Members of the Academic Staff Union of Universities, who plans to begin a two-week warning strike today, have lamented the exodus of over 309 professors from Nigeria’s public universities in the last nine months.
ASUU’s zonal chairman for Sokoto, Kebbi, Zamfara and Katsina States, Prof. Abubakar Sabo, disclosed the mass exodus of the professors at a town hall meeting organised by the Usmanu Danfodiyo University, Sokoto (UDUS) branch of the union at the institution’s City Campus.
Sabo said the continuous departure of senior academics in search of better working conditions abroad represents a growing “intellectual haemorrhage” that threatens the survival of public universities. He revealed that many of the scholars relocated to the United Kingdom, Saudi Arabia, Cameroon and other countries.
“From the last action we had until now, we lost about 309 professors, some to private universities in Nigeria, others to the UK, Saudi Arabia, Cameroon and beyond. Our intellectual capital is being drained because the conditions of service no longer make it possible for many to stay and teach,” he said.

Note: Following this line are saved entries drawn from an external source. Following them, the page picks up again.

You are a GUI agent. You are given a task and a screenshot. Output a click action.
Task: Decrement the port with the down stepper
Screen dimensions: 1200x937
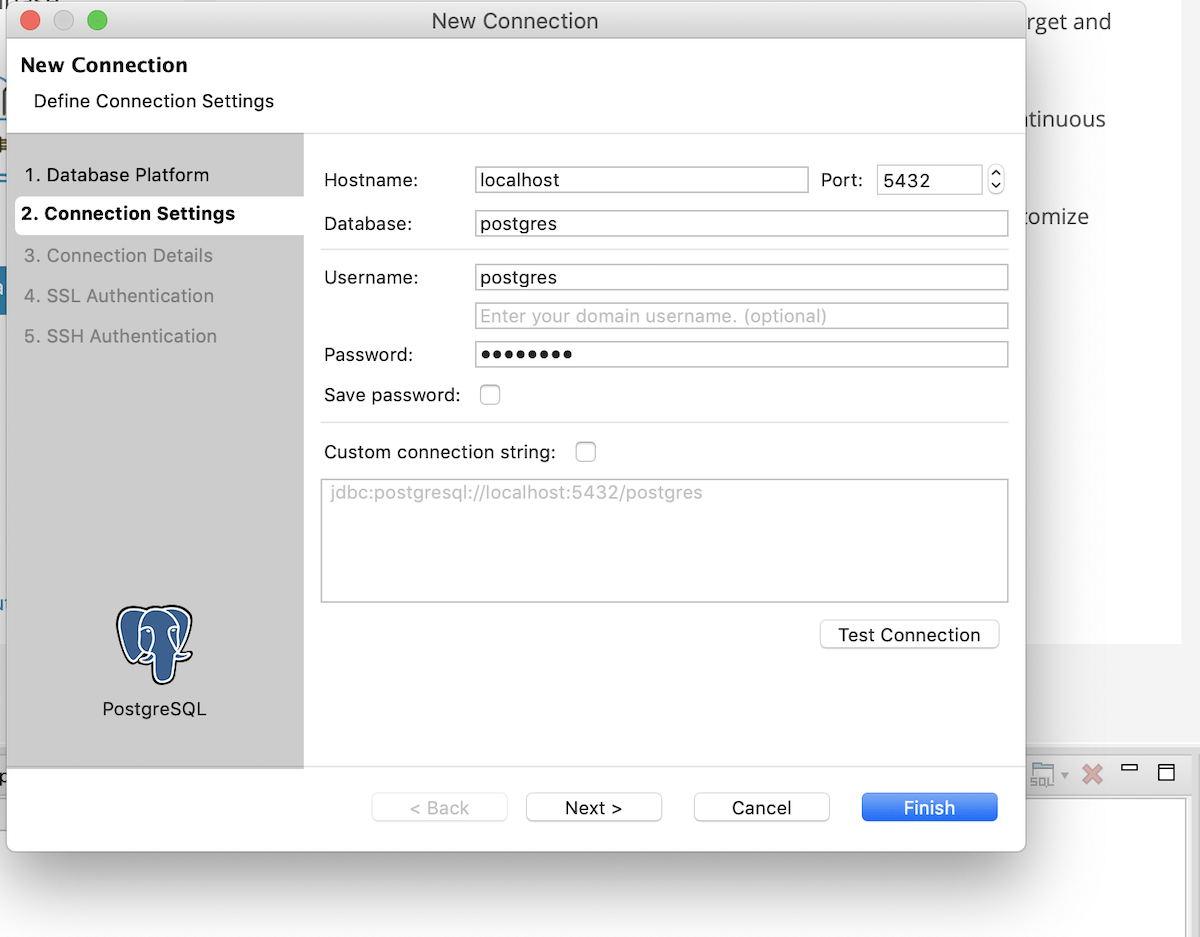995,186
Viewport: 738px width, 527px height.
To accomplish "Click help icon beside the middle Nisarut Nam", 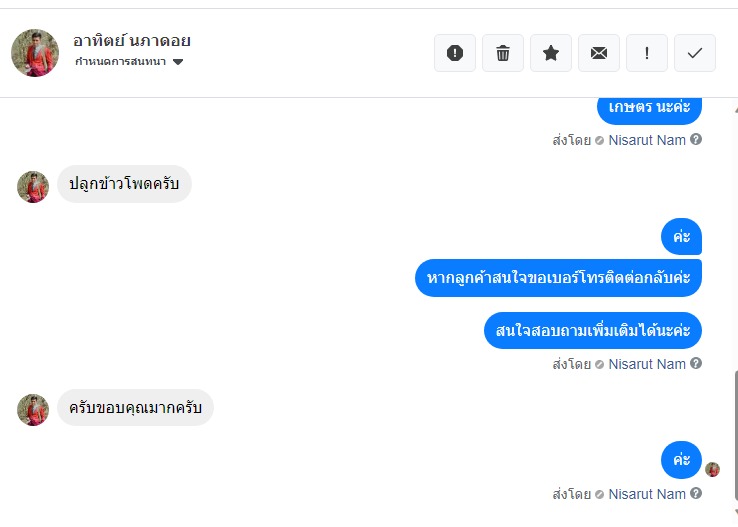I will tap(696, 364).
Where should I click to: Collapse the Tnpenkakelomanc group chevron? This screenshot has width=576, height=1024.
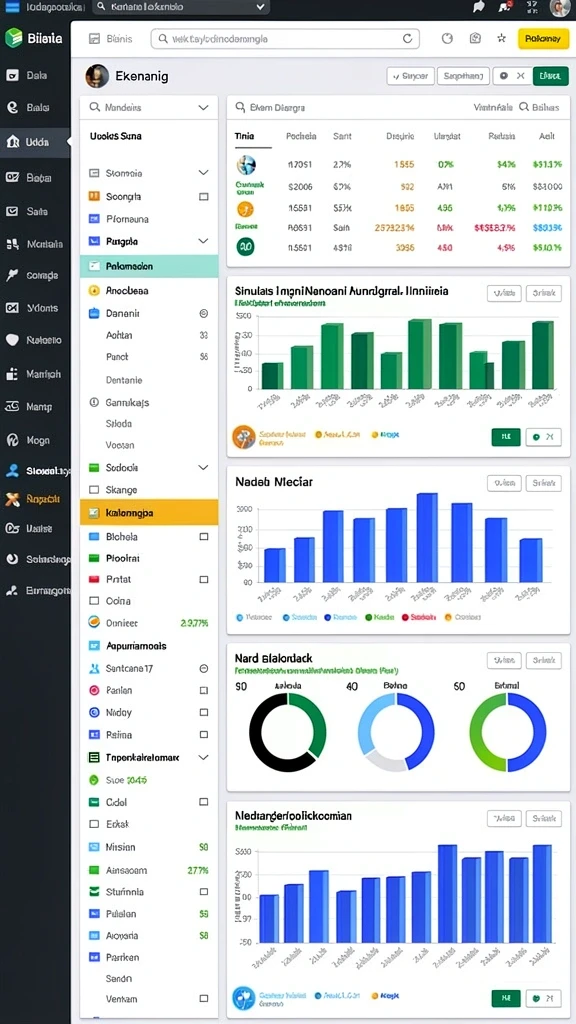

Sabo declared that the union will embark on a two-week warning strike today if the federal government continues to ignore its demands on funding, earned allowances and improved working conditions.
“We have been patient long enough. Our duty is to salvage public universities. If the government continues to ignore us, we will not fold our arms while the system collapses.
“When we gave a two-week ultimatum, the government only began making calls, then invited other tertiary unions like those of polytechnics and colleges of education to complicate the process. That’s a ploy to overstretch the education budget and frustrate our struggle,” he alleged.
Earlier, the chairman of ASUU-UDUS, Prof. Muhammad Almustapha, said the meeting was convened to alert Nigerians to the deepening decay in the university system and the government’s failure to fulfil its promises.
“Over the years, ASUU has, unfortunately, become synonymous with strikes because the government hardly honours its commitments. It has become a cycle of broken promises and dashed hopes,” he added.
The union called for urgent government intervention to halt the brain drain and prevent the total collapse of Nigeria’s public university system.